• _DOCUMENT EXTRACT_
— Begin —
TLDR: What gloss varnish is recommended if the painting cannot be confirmed as either acrylic or oil based? And is an isolation coat a good idea since it could possibly be acrylic painting?
Thank you for any help.
Hello Peter,
thank you for commenting. Your concern is absolutely valid. Oil paintings should not be coated with water-based acrylics, so neither isolation coat not Polymer Varnish. To err on the safe side you could simply use MSA Varnish or Archival Varnish w/UVLS. If the first coat sinks in and creates an uneven finish you could simply apply additional layers until the surface is even.
In case you expect that the varnish will have to be removal in the future, you could test if the paint layers are sensitive to the MSA solvent or another full strength/high aromatic mineral spirit. If you do not get pigment lift, or only very little, if is fair to expect that varnish removal would not be a problem. If varnish removability is important to you and you do get pigment lift, then you should consider not varnishing the painting at all.
As a side note- oil paint layers can also be sensitive to rubbing alcohol, depending on the color and especially young paint layers. Thus, one could also get pigment lift with alcohol (and even water), on an oil painting, too.
Good luck and best regards,
Mirjam
Hi. I have done acrylic painting on black paper and then applied gloss varnish on top but there are many brush strokes marks on the empty part of paper. How to fix this?
Hello Parul,
thank you for your question. It is possible that the paper was a little too absorbent and some of the varnish sunk in and thus created brush strokes. Try applying a second and maybe a third coat of the same varnish. You might want to dilute the varnish a little more to increase the levelling quality. Try applying und brushing out the varnish swiftly and then leave it alone to give it time to level before it sets up.
Hello,
Thanks for your article. I would like to know if it’s possible to mix a bit of the glazing medium with the polymer varnish so the retarder in the glazing medium helps me getting more time to work on the varnish application before it dries.
Thanks.
Hello Ana,
Thank you for your comment. It would be better to dilute the Polymer Varnish with more water to get more working time and levelling. Try 3 or 2 parts varnish to 1 part water, rather than the 4 : 1 varnish-water mixture. A more diluted varnish might require more layers to provide equal UV protection. Water also mixes much more readily with the Polymer Varnish than the Glazing Liquid would. The main disadvantage might be that the Glazing Liquid could potentially make the varnish layer not, or less easily, removable. If you are varnishing a big piece you could consider using a High Volume Low Pressure spray gun and make a 2:1 Polymer Varnish-water dilution.
Thank you for your article. I haven’t varnished my work in the past because I feel it would compromise the aesthetic…. but I worry about the future conservation of my work. My acrylic paintings are made up of matte and glossy layers. This contrast is important. Do you think I could use matte varnish half way though a paintings production, then add glossy acrylics on top? Or would you suggest I forego the varnishing process altogether?
— End —
• _DATA PROVIDED_
— Begin —
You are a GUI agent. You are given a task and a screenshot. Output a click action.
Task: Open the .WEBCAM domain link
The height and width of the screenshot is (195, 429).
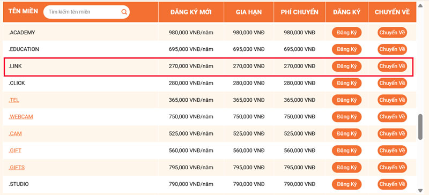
— End —
• _TASK TO COMPLETE_
Rename "pigment lift" as "color transfer" in the varnish discussion, starting at "In case you" and ending at "to fix this?", and give that stretch again. You won't need the data for this.

• _PROBLEM SOLUTION_
In case you expect that the varnish will have to be removal in the future, you could test if the paint layers are sensitive to the MSA solvent or another full strength/high aromatic mineral spirit. If you do not get color transfer, or only very little, if is fair to expect that varnish removal would not be a problem. If varnish removability is important to you and you do get color transfer, then you should consider not varnishing the painting at all.
As a side note- oil paint layers can also be sensitive to rubbing alcohol, depending on the color and especially young paint layers. Thus, one could also get color transfer with alcohol (and even water), on an oil painting, too.
Good luck and best regards,
Mirjam
Hi. I have done acrylic painting on black paper and then applied gloss varnish on top but there are many brush strokes marks on the empty part of paper. How to fix this?